___ Provided data ___
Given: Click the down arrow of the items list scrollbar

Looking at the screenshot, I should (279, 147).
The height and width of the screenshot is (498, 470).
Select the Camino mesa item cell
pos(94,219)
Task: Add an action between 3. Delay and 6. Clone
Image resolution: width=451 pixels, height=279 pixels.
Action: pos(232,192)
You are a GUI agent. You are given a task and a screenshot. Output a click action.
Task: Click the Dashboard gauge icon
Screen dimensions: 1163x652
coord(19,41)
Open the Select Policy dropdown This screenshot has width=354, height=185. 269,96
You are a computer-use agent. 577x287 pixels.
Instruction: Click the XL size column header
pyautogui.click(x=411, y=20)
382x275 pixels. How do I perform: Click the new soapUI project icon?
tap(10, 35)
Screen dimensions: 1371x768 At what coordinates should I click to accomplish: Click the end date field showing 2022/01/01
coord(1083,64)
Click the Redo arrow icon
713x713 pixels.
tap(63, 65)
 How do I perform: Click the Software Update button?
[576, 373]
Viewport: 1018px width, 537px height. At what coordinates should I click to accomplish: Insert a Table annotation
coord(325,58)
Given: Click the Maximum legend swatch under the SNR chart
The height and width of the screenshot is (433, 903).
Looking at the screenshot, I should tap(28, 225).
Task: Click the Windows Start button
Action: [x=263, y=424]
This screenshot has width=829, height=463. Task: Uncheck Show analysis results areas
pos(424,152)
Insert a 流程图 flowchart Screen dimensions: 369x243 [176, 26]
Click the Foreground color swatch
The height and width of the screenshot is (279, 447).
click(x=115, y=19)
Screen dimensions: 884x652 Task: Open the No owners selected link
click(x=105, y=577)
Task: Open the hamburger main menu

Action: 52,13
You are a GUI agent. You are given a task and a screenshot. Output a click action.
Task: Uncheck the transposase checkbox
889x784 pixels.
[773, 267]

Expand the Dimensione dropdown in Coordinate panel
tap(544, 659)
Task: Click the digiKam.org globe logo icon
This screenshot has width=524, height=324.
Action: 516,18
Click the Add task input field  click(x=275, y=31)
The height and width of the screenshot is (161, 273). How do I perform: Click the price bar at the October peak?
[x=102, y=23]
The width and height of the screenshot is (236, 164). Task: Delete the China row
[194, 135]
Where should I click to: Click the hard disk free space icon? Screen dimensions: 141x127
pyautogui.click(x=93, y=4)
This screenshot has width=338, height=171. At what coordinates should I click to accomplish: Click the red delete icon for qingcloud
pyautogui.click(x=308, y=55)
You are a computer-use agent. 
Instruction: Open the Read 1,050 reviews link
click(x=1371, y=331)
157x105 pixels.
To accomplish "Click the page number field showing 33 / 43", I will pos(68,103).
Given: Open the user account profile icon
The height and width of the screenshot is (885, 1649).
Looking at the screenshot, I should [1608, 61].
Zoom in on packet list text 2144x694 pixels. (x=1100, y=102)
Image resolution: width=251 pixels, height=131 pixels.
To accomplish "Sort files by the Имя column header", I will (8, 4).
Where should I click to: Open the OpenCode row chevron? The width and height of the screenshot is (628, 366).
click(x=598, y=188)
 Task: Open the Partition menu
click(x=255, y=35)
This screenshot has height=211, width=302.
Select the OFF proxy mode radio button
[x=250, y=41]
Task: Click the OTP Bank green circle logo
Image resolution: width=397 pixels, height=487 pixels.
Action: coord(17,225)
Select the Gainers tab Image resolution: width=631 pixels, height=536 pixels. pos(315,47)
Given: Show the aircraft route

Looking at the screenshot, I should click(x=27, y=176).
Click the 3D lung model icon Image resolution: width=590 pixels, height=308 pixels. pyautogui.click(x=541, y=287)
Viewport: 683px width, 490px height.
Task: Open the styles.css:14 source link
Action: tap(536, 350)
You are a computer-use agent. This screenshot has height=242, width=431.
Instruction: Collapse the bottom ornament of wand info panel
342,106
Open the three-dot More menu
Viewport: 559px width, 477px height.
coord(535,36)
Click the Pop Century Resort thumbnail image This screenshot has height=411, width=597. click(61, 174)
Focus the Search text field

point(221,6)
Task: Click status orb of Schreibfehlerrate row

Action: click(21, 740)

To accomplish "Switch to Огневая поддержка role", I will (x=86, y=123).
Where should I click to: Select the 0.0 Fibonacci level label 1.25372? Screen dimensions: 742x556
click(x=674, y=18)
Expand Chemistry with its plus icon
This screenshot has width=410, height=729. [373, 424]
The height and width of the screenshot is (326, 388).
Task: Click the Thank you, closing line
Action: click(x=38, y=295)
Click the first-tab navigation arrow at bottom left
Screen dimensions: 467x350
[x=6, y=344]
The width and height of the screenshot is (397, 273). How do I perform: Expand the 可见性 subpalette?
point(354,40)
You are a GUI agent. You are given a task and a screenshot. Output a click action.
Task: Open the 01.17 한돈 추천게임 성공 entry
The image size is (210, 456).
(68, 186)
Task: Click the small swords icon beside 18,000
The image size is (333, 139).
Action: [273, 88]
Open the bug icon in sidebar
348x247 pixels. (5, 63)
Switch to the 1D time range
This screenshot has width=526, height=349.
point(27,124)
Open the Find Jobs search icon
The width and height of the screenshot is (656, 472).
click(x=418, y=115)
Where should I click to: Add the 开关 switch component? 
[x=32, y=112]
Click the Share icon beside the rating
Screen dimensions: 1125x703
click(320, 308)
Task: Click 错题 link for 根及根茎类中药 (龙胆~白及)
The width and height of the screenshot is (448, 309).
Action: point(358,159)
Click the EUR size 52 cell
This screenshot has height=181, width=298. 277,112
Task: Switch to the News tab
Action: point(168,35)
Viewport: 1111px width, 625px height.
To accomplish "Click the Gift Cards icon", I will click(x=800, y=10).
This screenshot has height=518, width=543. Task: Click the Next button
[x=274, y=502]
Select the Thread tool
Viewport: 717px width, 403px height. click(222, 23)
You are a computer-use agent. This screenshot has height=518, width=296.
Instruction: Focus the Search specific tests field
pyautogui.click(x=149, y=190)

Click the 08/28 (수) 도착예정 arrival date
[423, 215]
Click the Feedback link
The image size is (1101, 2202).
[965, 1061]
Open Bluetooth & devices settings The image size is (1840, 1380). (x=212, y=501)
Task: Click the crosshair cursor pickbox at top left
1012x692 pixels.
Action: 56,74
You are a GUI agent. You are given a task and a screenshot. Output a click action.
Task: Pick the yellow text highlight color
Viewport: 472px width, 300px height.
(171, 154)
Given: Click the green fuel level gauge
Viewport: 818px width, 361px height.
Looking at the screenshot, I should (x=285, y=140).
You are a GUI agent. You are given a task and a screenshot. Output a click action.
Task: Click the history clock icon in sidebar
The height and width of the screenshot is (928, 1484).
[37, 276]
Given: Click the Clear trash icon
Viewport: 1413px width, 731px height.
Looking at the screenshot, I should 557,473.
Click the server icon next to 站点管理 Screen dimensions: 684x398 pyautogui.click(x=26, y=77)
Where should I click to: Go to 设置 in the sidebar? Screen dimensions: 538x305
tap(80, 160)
___
### Task to complete
Find "gauge" in the data above. Report each line where it appears.

### Response area
Task: Click the Dashboard gauge icon
Given: Click the green fuel level gauge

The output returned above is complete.